More than a year after government officials from the United States, Mexico and Canada signed a new trade agreement (see Trump and Trade Update of November 30, 2018), and after numerous rounds of negotiations between congressional Democrats and the Office of the U.S. Trade Representative (USTR), it was announced today that the United States-Mexico-Canada Trade Agreement (USMCA) has been finalized. Various labor and environmental provisions of the original text of the agreement had presented major obstacles in the Democratic-controlled House of Representatives. House Ways & Means Committee Chairman Richard Neal, D-Mass., stated, “Today’s agreement is the culmination of months of House Democrats’ work to transform the new NAFTA into a deal that respects the dignity of workers, contains meaningful enforcement provisions, and prioritizes environmental protection and remediation.
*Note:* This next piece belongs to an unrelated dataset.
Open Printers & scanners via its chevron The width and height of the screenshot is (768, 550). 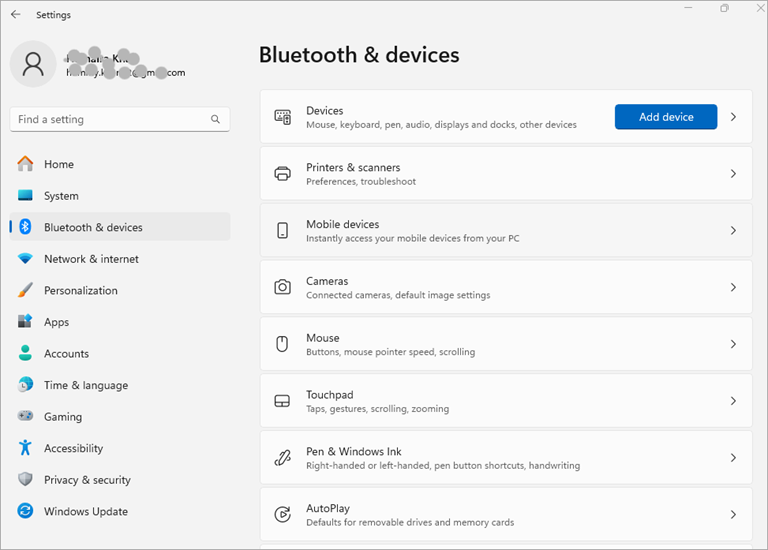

Our purposeful efforts produced changes to the USMCA that earned the endorsement of the AFL-CIO and will set a new standard for U.S. trade agreements moving forward.”

USTR Robert Lighthizer released a brief statement, agreeing that “[t]his will be a model for American trade deals going forward.” With these revisions, there is now strong bipartisan support for the USMCA in both the House and the Senate. The House is expected to vote and approve the USMCA next week; the Senate vote will not likely occur until early 2020.

While the text of the revised USMCA has not been released, the Ways & Means Committee issued a Fact Sheet providing details on the negotiated changes. These revisions cover: (1) enforcement mechanisms and dispute settlement; (2) labor and workers’ rights rules, including monitoring mechanisms and streamlined enforcement procedures; (3) environmental standards and a commitment to seven multilateral environmental agreements; and (4) the removal of certain provisions regarding prescription drugs and exclusivity as well as addressing the need for balance between competition and incentives for innovation.